Bernard, my friend, put that in your pipe and smoke it
But he refuses - point blank - to accept that any good whisky will ever be made in central Europe, and particularly in a German-speaking country.
"If they were meant to have produced whisky, they would have done it centuries ago," he rages. "Germans are meant to make beer and fruit liqueurs. They simply cannot make whisky."
I like my friend but he is wrong. We have discussed holding events where we each present the arguments for and against Europe, while tasting some of the whiskies from Belgium, France, Austria, Germany and Switzerland.
I have always been confident that i could win these debates on any territory, including in Scotland. But now I know without doubt I would win. I could even do it by using whisky samples from just one German distillery: Blaue Maus.
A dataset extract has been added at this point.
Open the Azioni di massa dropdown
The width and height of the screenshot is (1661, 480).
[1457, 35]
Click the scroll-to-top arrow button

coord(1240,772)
There are not many European distilleries outside Scotland and Ireland that can boast that they have a 25-year-old malt, but Germany's Blaue Maus is a pretty special distillery altogether.
Let's start with the name. It means 'blue mouse' and it is not the only wacky whisky being produced by the company. Other whiskies include Gruner Hund (Green Dog) and Schwarzer Pirat (Black Pirate).
Then there is the whisky itself. Let's get something straight. This is not Scottish single malt whisky and is not trying to be, nor is it bourbon pr Irish whiskey - but that does not mean it cannot be great.
And Blaue Maus does make great whisky. Adjust your taste buds, throw away your prejudices, and approach these whiskies as if they were a brand new drinks category all of their own, and you may find yourself enjoying a roller-coaster ride.
Taste is subjective of course; however, if you find the right wavelength then this is malt nectar - honeyed, toffee, milk chocolate delights, each of the range (and there are more than 10 of them) a soft and subtle delight.
Robert Fleischmann set up the distillery in 1980, on the same site as the original family grocery and tobacco business in Eggolsheim, to make brandy. In 1983 it made its first whisky. The distillery says the first attempts were poor, but Fleischmann took the view that practice makes perfect. Interestingly a 25 year old released in 2008 is very good, so either the early efforts were not so bad or maturation has worked wonders.
Since then the distillery has blossomed, developing a maritime theme reflected in its Spinnaker whiskies. It started selling whiskies commercially in 1996 and has expanded its range, which now includes Austrasier and Old Fahr.
Now run by Robert's son and daughter-in-law, Thomas and Petra, it bottles single cask whiskies under a range of names. Every sample I've tasted was a a total treat.
Not just great German whisky, then, but great whisky period.
Now Bernard, my old German whisky writing friend, put that in your pipe and smoke it.